WHAT IS EXPECTED:
Apart from the pictures, write out all the records exactly.

'''

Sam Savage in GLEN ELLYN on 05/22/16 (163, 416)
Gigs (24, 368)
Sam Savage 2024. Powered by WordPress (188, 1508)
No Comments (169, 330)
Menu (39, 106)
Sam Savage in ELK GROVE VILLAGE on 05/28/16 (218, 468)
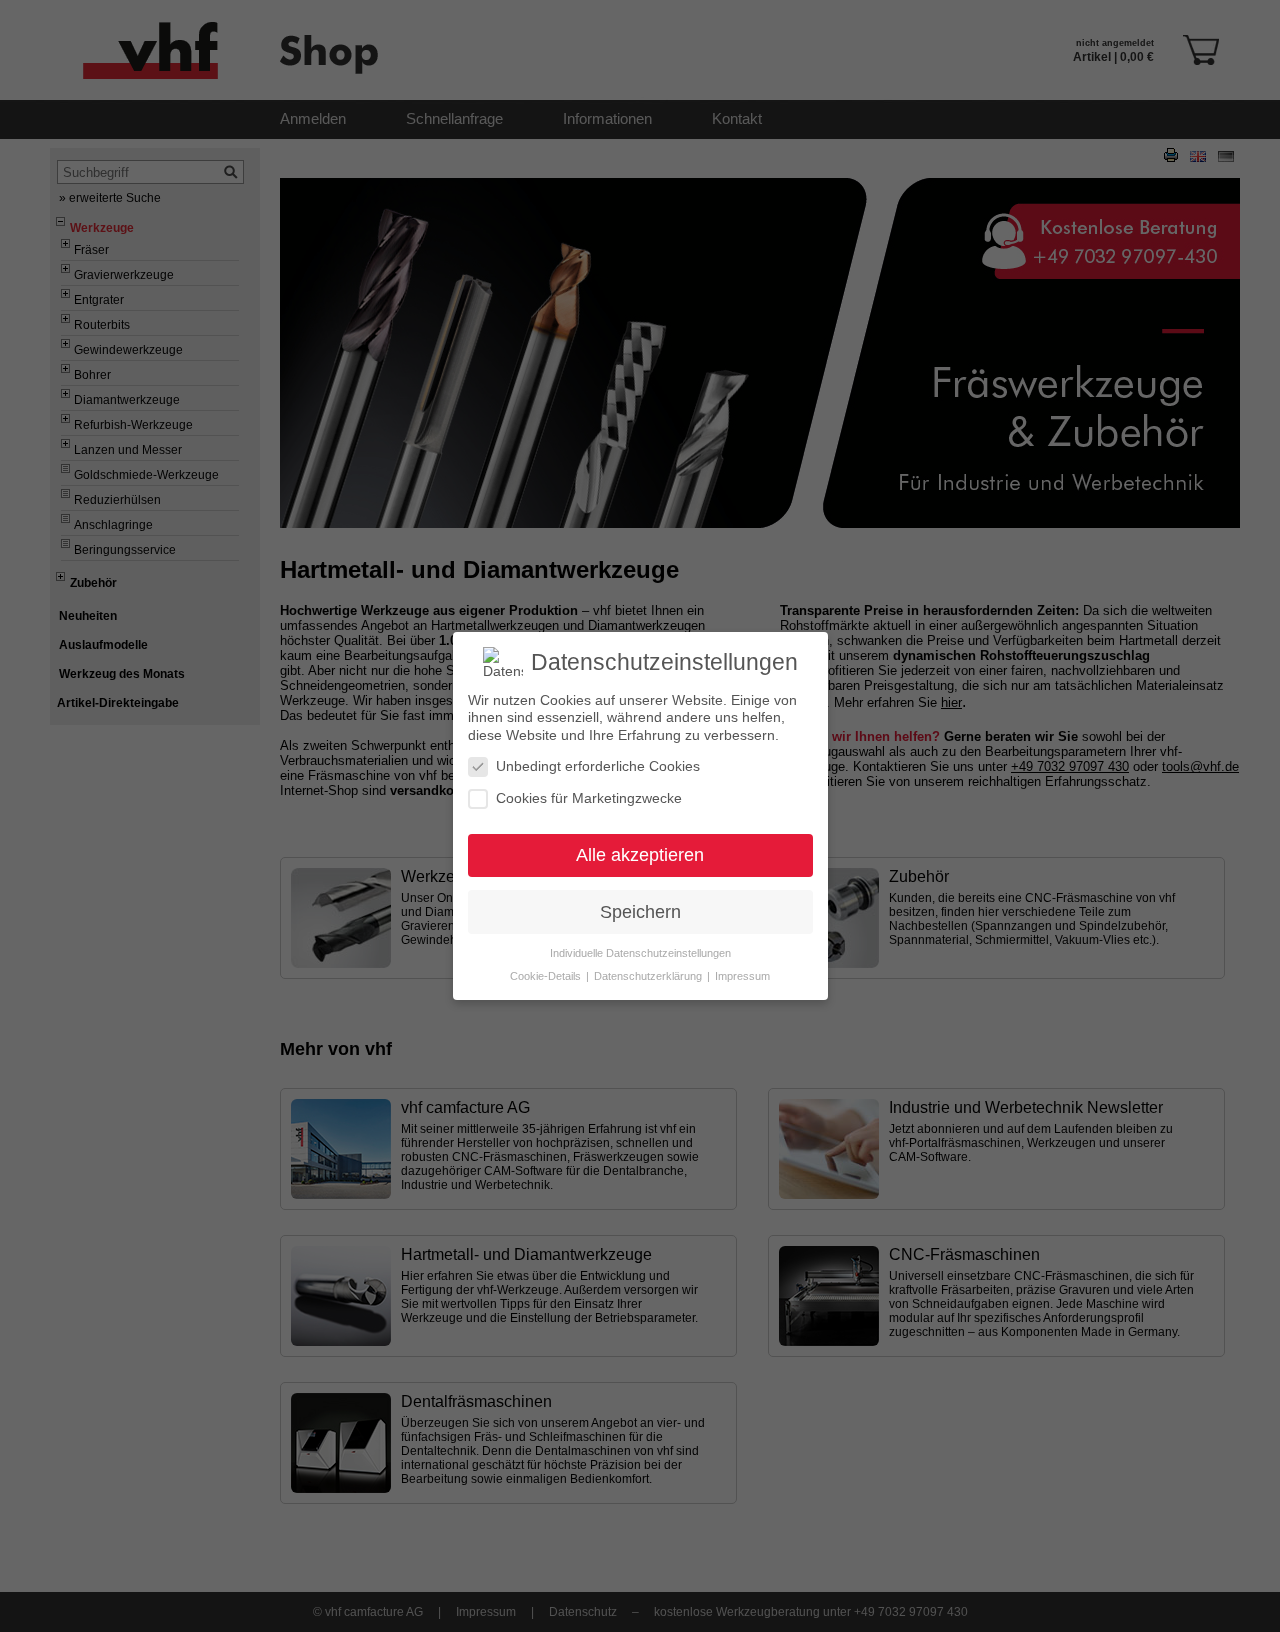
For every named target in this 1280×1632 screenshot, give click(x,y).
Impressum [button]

'''

ANSWER TO THE PROBLEM:
Sam Savage in GLEN ELLYN on 05/22/16 (163, 416)
Gigs (24, 368)
Sam Savage 2024. Powered by WordPress (188, 1508)
No Comments (169, 330)
Menu (39, 106)
Sam Savage in ELK GROVE VILLAGE on 05/28/16 (218, 468)
For every named target in this 1280×1632 screenshot, give click(x,y).
Impressum [button]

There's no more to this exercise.